Copy the records below word for word, keeping every line as it is.

== Listed entries ==

┌──

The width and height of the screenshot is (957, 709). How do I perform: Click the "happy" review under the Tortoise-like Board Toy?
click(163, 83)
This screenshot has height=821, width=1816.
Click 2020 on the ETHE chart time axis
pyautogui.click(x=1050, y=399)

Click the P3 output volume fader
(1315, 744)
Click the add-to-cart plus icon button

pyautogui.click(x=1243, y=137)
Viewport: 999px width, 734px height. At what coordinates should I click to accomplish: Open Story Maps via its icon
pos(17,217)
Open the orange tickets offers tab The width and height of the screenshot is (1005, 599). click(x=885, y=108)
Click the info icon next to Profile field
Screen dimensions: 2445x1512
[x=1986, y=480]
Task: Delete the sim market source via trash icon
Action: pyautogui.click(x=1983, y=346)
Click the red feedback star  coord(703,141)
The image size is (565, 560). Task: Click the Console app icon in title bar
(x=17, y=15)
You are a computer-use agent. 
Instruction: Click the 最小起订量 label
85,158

└──

== Exercise answer ==
The width and height of the screenshot is (957, 709). How do I perform: Click the "happy" review under the Tortoise-like Board Toy?
click(163, 83)
This screenshot has height=821, width=1816.
Click 2020 on the ETHE chart time axis
pyautogui.click(x=1050, y=399)

Click the P3 output volume fader
(1315, 744)
Click the add-to-cart plus icon button

pyautogui.click(x=1243, y=137)
Viewport: 999px width, 734px height. At what coordinates should I click to accomplish: Open Story Maps via its icon
pos(17,217)
Open the orange tickets offers tab The width and height of the screenshot is (1005, 599). click(x=885, y=108)
Click the info icon next to Profile field
Screen dimensions: 2445x1512
[x=1986, y=480]
Task: Delete the sim market source via trash icon
Action: pyautogui.click(x=1983, y=346)
Click the red feedback star  coord(703,141)
The image size is (565, 560). Task: Click the Console app icon in title bar
(x=17, y=15)
You are a computer-use agent. 
Instruction: Click the 最小起订量 label
85,158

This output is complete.